━━━━━ Extract provided ━━━━━

I had this exact same experience with LHR (London Heathrow). I was never even
trying to leave the airport, just make a connecting flight.

Not only did they decide that having a single security lane open was
sufficient, but they also (effectively) only let one person unload their bag
into the trays at a time, for a max bus throughput of 1 person at a time. If
you left _anything_ in it - and I mean _anything_ [0] - they pulled your bag
and tray to the side, and you had to wait for one of two agents to inspect it.
The wait time for that was about 10-15 minutes. At no point did anybody have
any sense of urgency whatsoever with their work, despite all of us being there
to make connecting flights. They shuffled back and forth between the body
scanner, X-ray machine, and the break area, chatting with each other. I was
seventh in line, and in all, the entire process took literally 30 minutes (I
timed it).

I was floored, because I've traveled around the world and never seen anything
this bad. Even Heathrow security has never been _that_ bad for me when taking
off from London. There was an agent from our departing flight there to escort
us, because we were holding the whole flight up. I asked her if this was
typical or not, and she just rolled her eyes and laughed, "yeah, this is how
it usually is".

━━━━━ Raw data ━━━━━

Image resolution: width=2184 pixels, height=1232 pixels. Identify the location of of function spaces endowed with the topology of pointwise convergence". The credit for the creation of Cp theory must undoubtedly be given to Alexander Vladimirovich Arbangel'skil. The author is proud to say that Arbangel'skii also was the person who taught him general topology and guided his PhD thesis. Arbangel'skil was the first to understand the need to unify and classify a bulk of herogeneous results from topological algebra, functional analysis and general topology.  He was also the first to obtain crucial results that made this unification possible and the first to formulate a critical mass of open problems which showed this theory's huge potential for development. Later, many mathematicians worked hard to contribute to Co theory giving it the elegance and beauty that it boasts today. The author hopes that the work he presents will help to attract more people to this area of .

━━━━━

#### Instructions:
a – Transcribe the part of the Heathrow security post starting with "I had this exact" and going on through "to inspect it.".
b – In the Heathrow security post, how long was the wait when a bag and tray were pulled aside for inspection?

#### The responses:
a –
I had this exact same experience with LHR (London Heathrow). I was never even
trying to leave the airport, just make a connecting flight.

Not only did they decide that having a single security lane open was
sufficient, but they also (effectively) only let one person unload their bag
into the trays at a time, for a max bus throughput of 1 person at a time. If
you left _anything_ in it - and I mean _anything_ [0] - they pulled your bag
and tray to the side, and you had to wait for one of two agents to inspect it.

b – About 10 to 15 minutes.